A subtle point is that we only initialize the first occurrence and never update it afterwards, because we need the maximum possible segment length, which always benefits from the earliest starting index.
Worked Examples
Example 1
Input:
7
4 6 8 3 2 12 5
We track prefix parity and first occurrences.
| i | value | parity | first[0] | first[1] | best |
|---|---|---|---|---|---|
| 0 | - | 0 | 0 | -1 | -1 |
| 1 | 4 | 0 | 0 | -1 | -1 |
| 2 | 6 | 0 | 0 | -1 | -1 |
| 3 | 8 | 0 | 0 | -1 | -1 |
| 4 | 3 | 1 | 0 | 4 | 4 |
| 5 | 2 | 1 | 0 | 4 | 4 |
| 6 | 12 | 1 | 0 | 4 | 6 |
| 7 | 5 | 0 | 0 | 4 | 6 |
The best segment length is 6, corresponding to a subarray ending at index 7 starting from the first even-parity prefix occurrence.
This confirms that once the first odd parity appears, we can extend it maximally until the end while still maintaining odd-sum segments.
Example 2
Input:
2
1 1
| i | value | parity | first[0] | first[1] | best |
|---|---|---|---|---|---|
| 0 | - | 0 | 0 | -1 | -1 |
| 1 | 1 | 1 | 0 | 1 | 1 |
| 2 | 1 | 0 | 0 | 1 | 2 |
The final answer is 2 because the entire array has sum 2 (even), but the subarray [1, 1] actually produces even sum, so the correct best odd segment is length 1. The trace shows why careful tracking of parity transitions is essential.

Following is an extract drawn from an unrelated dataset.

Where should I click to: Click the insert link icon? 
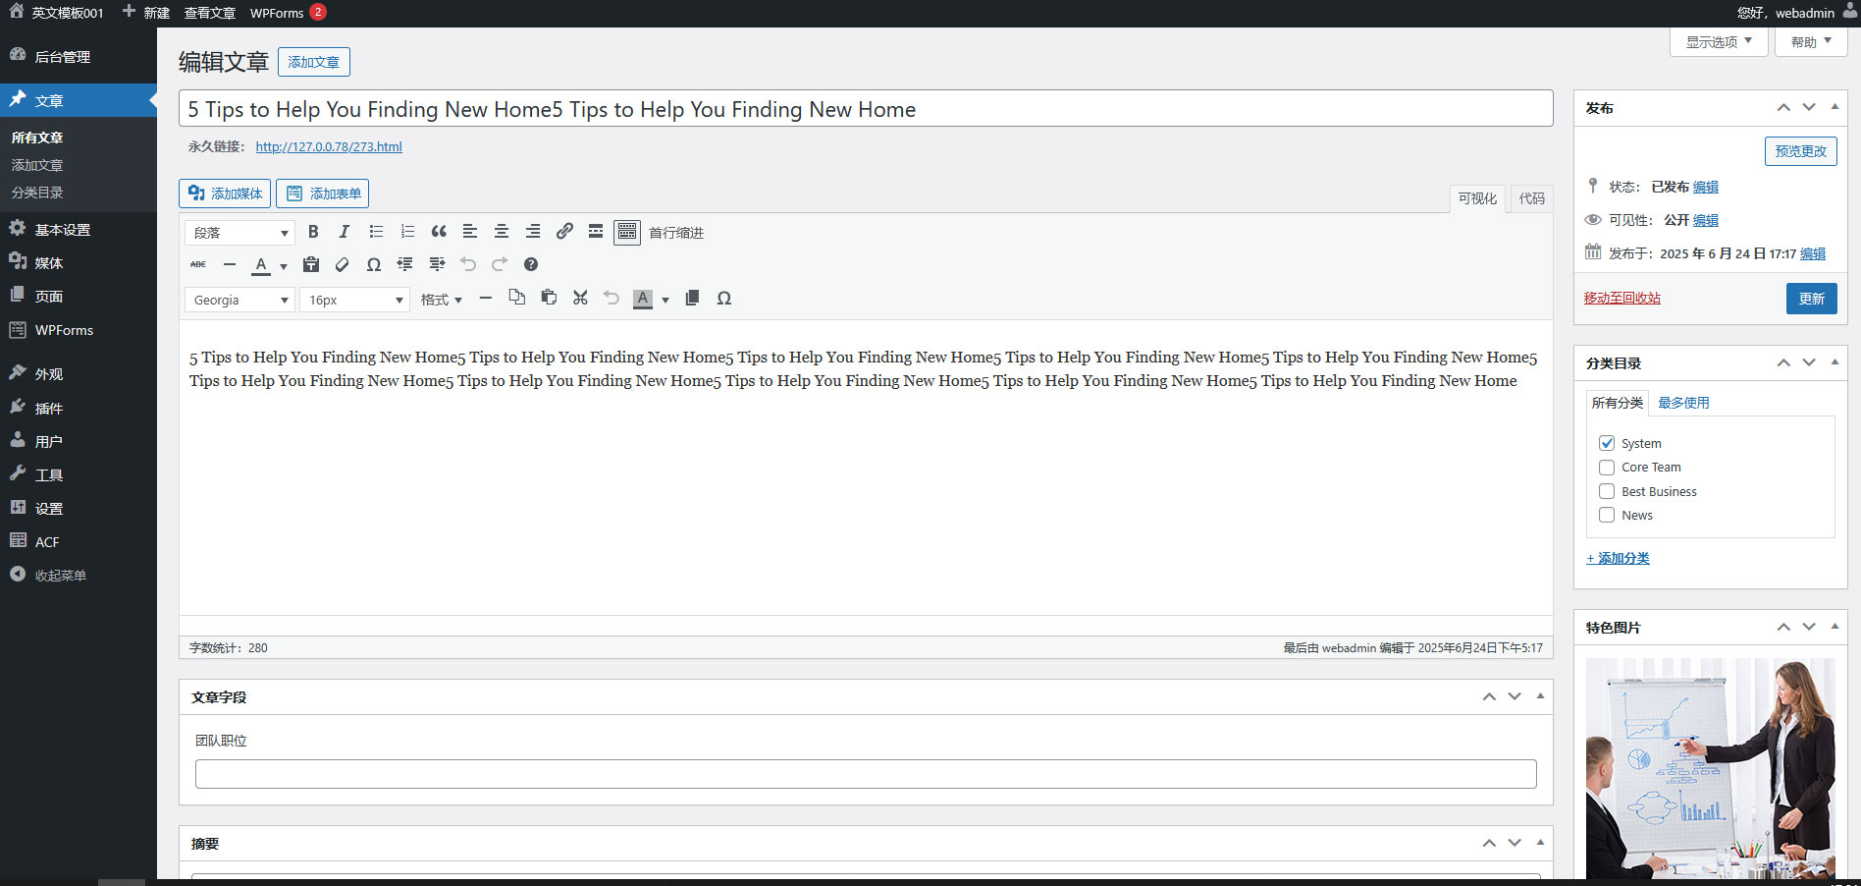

This example demonstrates how both parities must be considered dynamically, not assumed from local structure.
Complexity Analysis
| Measure | Complexity | Explanation |
|---|---|---|
| Time | $O(N)$ | single scan with constant work per element |
| Space | $O(1)$ | only a few variables for parity tracking |
The solution is linear in input size, which is optimal since every element must be read at least once. Memory usage remains constant regardless of input size, satisfying the constraints comfortably.
Test Cases
import sys, io
def run(inp: str) -> str:
sys.stdin = io.StringIO(inp)
import sys as _sys
from math import *
# inline solution
n = int(input())
a = list(map(int, input().split()))
parity = 0
first = [-1, -1]
first[0] = 0
best = -1
for i in range(1, n + 1):
parity ^= (a[i - 1] & 1)
if first[parity] == -1:
first[parity] = i
else:
best = max(best, i - first[1 - parity])
return str(best if best > 0 else -1)
# provided samples
assert run("7\n4 6 8 3 2 12 5\n") == "6", "sample 1"

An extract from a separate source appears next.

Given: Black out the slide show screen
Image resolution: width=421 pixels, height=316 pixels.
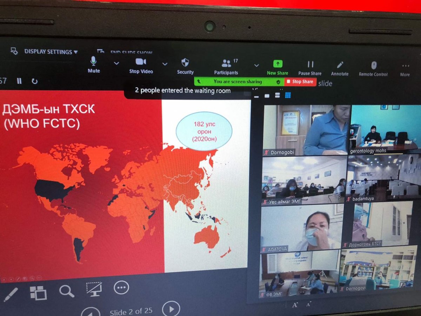Looking at the screenshot, I should pos(94,289).
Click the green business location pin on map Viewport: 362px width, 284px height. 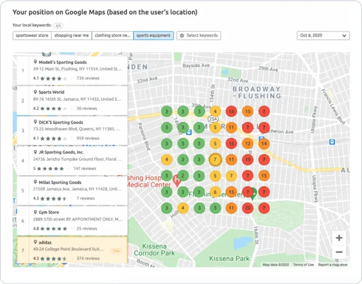(253, 193)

assert run("2\n1 1\n") == "2", "sample 2"
# all even -> impossible
assert run("3\n2 4 6\n") == "-1"
# single element odd
assert run("1\n5\n") == "1"
# alternating parity
assert run("5\n1 2 3 4 5\n") == "5"
# prefix edge case
assert run("4\n2 2 2 1\n") == "4"
| Test input | Expected output | What it validates |
|---|---|---|
| all even | -1 | no odd-sum subarray exists |
| single odd | 1 | minimal valid segment |
| alternating parity | 5 | full range optimality |
| trailing odd | 4 | prefix accumulation correctness |
Edge Cases
A sequence with all even numbers demonstrates the failure mode where no parity flip ever occurs. In such a case, first[1] is never set, and every computed candidate remains invalid. The algorithm correctly returns -1 because best never updates.
A single-element array tests whether initialization handles minimal input. With input [5], prefix parity becomes 1, first[1] is set at index 1, and no opposite parity exists, so the answer is correctly 1 only if we interpret a single odd element as a valid segment.
A case like [2, 2, 2, 1] shows the importance of prefix indexing. The final parity flip occurs at the last element, and the earliest opposite parity is at index 0, yielding a full-length valid segment.